Fourier se obstina, revuelve, violenta, no reconoce ni el amor carnal ni el amor espiritual, sino una mezcla compuesta (como la dinamita): la prostitución santa. Gamboa no admite nada, todo lo disfraza con adjetivos que rechazan lo prostibulario, y «lo vulgar», «lo inconfesable», «lo repugnante», pavimentan las descripciones que aíslan la conducta de los «rotos» del ruido huracanado del pueblo, ruido oceánico, turbulento, monstruoso. Santa se aísla, angelical como su lascivia, y, superlativa (como su nombre), cae en un trance espiritual.

Los clientes ostentan la conducta blasée, descangallada, de quienes visten frac y unifican en el comercio cualquier patria, transnacionales avant la lettre.
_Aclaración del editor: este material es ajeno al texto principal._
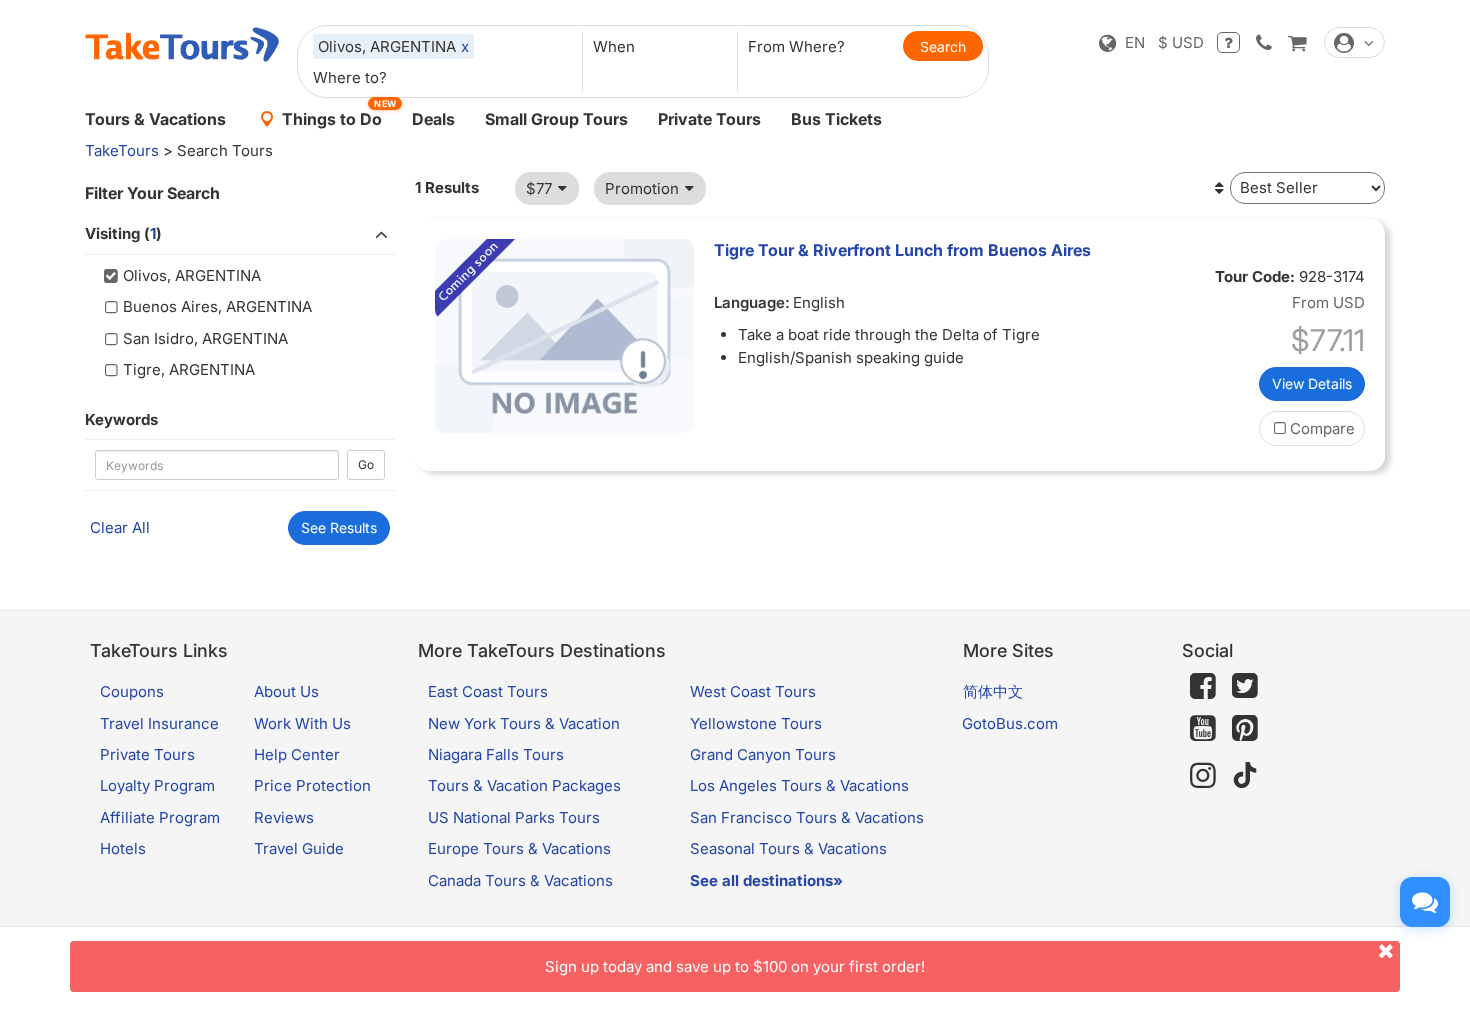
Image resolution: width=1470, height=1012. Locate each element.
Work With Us (302, 723)
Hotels (123, 848)
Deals (433, 119)
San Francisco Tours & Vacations (807, 817)
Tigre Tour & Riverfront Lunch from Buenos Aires (902, 250)
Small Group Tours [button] (556, 119)
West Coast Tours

Las mujeres, anónimas, casi analfabetas, sacadas de su doble contexto (la patria grande y la casa-lenocinio) se aburren y en su indolencia dejan traslucir, como asegura Gamboa, que una vez la lujuria apaciguada no existe entre los sexos más que odio.

Las nociones de Patria se confunden con el himno nacional, con la carne (la del pecado) y con el champagne, o se convierten, a lo sumo, en una abstracción. Para el torero la patria es el cortijo, o mejor, Andalucía, reducida a un balcón con claveles, geranios, rejas y unos «ojazos negros». Los amantes se aíslan y se vuelven puros, porque son bellos, sentimentales, angélicos, más angélicos mientras mejor se prostituyen a la masa, Santa entregando sus carnes «macizas» a los hombres que la «magullan» en el prostíbulo, y el Jarameño librando sus «músculos de acero» a las «embestidas bestiales de los toros». El pueblo, «la plebe», se arremolina; arriba, en el Palacio Nacional, en el Zócalo, el presidente espera que suenen las «augustas campanas de la Patria» y su sonido ritma con precisión aguda la distancia que media entre un Grito y la concreción de una fiesta que inaugura una nacionalidad.

Santa la ignora y prendida al triángulo se sostiene en él con gran tristeza, reduciendo su patria a la casa de Elvira donde se ejerce la profesión «horrenda» y donde se le puede aplicar el estigma de la palabra nefanda: es fourierina pero no lo sabe y su Creador lo niega. Gamboa parece salirse con la suya, una pudibunda profesión de virtud, un aviso contra el crimen, una denuncia de lo sacrílego, pero sin quererlo ingresa en el falansterio, edificio creado por la imaginación de Fourier para santificar lo prostituido y transgredir la pareja dentro del vicio.